As the world’s largest DNS provider, more than 30 million people rely on OpenDNS to connect to the Internet. Without functioning DNS, you’d need to know the IP address for every website you visit. And lots of parents, schools and businesses rely on our website to manage their DNS-based and Web-based security settings. All that said, taking our service or website down for a day is not an effective way for OpenDNS to show our firm opposition to the bills. Since folks on Twitter and elsewhere are asking, we will be showing our support tomorrow, but we will not be taking OpenDNS offline.

What is an effective way for us to show our opposition is to censor search results on our Guide. One component of our service, OpenDNS Guide, helps give users a more thoughtful next step when navigating the Internet than the dead end of a 404 error. So when users of our free services attempt to visit a website that’s having technical issues, we show them search results that are based on what they entered in their search bar.

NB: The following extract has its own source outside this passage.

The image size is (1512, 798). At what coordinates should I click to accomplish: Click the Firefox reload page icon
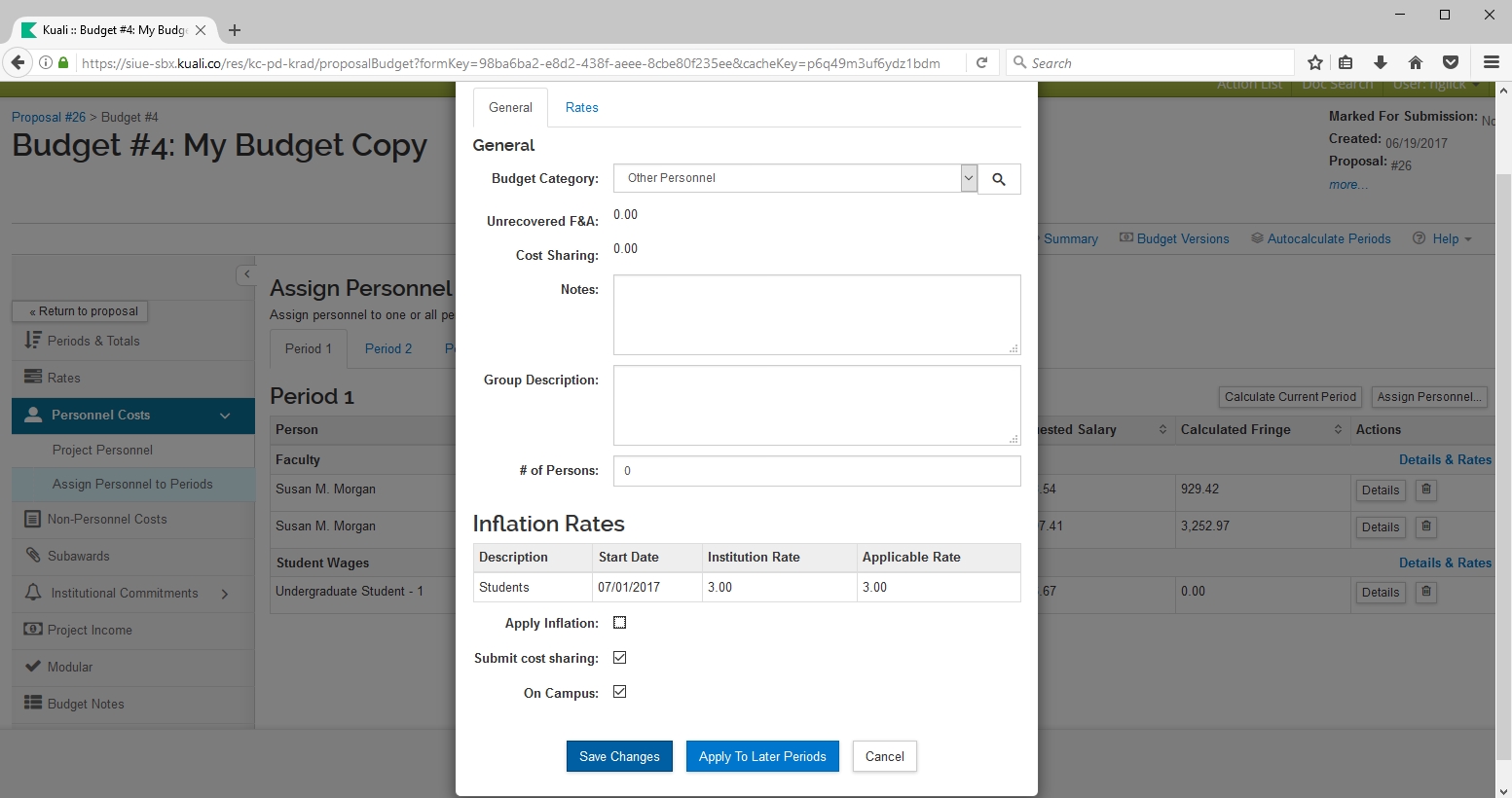[x=982, y=62]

For one business day starting at 8 AM Eastern time tomorrow, we will randomly redact the text of search results appearing in OpenDNS Guide pageviews. This is not a decision we take lightly and we’re fully aware it can, and will, create a frustrating experience both for our users, and for owners of websites being censored. But with 30 million+ users we have the equivalent of a megaphone on the Internet. We feel it’s our responsibility to demonstrate the near-random methodology SOPA and PIPA propose to determine those websites contributing to piracy, and also what the Internet would look like if their fate was to be blocked.

It seems the efforts of the Internet community are making progress in the fight against these ill-informed bills. The White House issued a response, and now Lamar Smith has followed Patrick Leahy’s example, back-peddling and vowing to remove the DNS-blocking component of SOPA. Keep it up, friends.